## Task goal:
Transcribe each entry shown below with no difference from the original.

[Stored records]
---*---

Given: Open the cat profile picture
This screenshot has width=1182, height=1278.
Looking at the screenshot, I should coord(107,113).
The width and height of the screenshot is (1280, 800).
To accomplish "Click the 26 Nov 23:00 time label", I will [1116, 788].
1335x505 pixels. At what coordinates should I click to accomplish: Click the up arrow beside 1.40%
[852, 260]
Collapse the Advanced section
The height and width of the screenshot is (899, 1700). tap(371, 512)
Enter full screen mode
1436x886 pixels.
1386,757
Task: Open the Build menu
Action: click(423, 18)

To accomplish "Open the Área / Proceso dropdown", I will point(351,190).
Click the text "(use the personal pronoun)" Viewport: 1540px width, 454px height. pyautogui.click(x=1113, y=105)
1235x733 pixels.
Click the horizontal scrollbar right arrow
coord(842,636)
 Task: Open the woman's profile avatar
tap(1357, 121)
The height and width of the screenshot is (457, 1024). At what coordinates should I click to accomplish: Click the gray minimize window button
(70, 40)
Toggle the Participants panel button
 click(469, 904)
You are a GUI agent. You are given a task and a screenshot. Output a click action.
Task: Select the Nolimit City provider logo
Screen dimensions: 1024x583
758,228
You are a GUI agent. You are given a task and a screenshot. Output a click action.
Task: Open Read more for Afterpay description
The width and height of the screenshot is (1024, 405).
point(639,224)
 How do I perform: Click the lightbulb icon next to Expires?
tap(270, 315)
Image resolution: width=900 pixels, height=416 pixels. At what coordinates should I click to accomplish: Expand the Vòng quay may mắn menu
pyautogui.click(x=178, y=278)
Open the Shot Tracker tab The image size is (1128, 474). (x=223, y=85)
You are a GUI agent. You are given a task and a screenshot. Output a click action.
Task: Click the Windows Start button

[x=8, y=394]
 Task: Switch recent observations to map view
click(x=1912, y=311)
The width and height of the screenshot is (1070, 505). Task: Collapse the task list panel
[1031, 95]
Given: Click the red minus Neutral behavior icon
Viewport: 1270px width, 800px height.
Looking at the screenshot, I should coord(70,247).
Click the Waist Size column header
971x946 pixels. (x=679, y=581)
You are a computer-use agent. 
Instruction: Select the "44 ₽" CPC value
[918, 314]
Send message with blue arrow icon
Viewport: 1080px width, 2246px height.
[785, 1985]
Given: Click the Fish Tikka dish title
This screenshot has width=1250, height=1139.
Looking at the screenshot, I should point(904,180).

---*---

## Answer section:
Given: Open the cat profile picture
This screenshot has width=1182, height=1278.
Looking at the screenshot, I should coord(107,113).
The width and height of the screenshot is (1280, 800).
To accomplish "Click the 26 Nov 23:00 time label", I will [1116, 788].
1335x505 pixels. At what coordinates should I click to accomplish: Click the up arrow beside 1.40%
[852, 260]
Collapse the Advanced section
The height and width of the screenshot is (899, 1700). tap(371, 512)
Enter full screen mode
1436x886 pixels.
1386,757
Task: Open the Build menu
Action: click(423, 18)

To accomplish "Open the Área / Proceso dropdown", I will point(351,190).
Click the text "(use the personal pronoun)" Viewport: 1540px width, 454px height. pyautogui.click(x=1113, y=105)
1235x733 pixels.
Click the horizontal scrollbar right arrow
coord(842,636)
 Task: Open the woman's profile avatar
tap(1357, 121)
The height and width of the screenshot is (457, 1024). At what coordinates should I click to accomplish: Click the gray minimize window button
(70, 40)
Toggle the Participants panel button
 click(469, 904)
You are a GUI agent. You are given a task and a screenshot. Output a click action.
Task: Select the Nolimit City provider logo
Screen dimensions: 1024x583
758,228
You are a GUI agent. You are given a task and a screenshot. Output a click action.
Task: Open Read more for Afterpay description
The width and height of the screenshot is (1024, 405).
point(639,224)
 How do I perform: Click the lightbulb icon next to Expires?
tap(270, 315)
Image resolution: width=900 pixels, height=416 pixels. At what coordinates should I click to accomplish: Expand the Vòng quay may mắn menu
pyautogui.click(x=178, y=278)
Open the Shot Tracker tab The image size is (1128, 474). (x=223, y=85)
You are a GUI agent. You are given a task and a screenshot. Output a click action.
Task: Click the Windows Start button

[x=8, y=394]
 Task: Switch recent observations to map view
click(x=1912, y=311)
The width and height of the screenshot is (1070, 505). Task: Collapse the task list panel
[1031, 95]
Given: Click the red minus Neutral behavior icon
Viewport: 1270px width, 800px height.
Looking at the screenshot, I should coord(70,247).
Click the Waist Size column header
971x946 pixels. (x=679, y=581)
You are a computer-use agent. 
Instruction: Select the "44 ₽" CPC value
[918, 314]
Send message with blue arrow icon
Viewport: 1080px width, 2246px height.
[785, 1985]
Given: Click the Fish Tikka dish title
This screenshot has width=1250, height=1139.
Looking at the screenshot, I should point(904,180).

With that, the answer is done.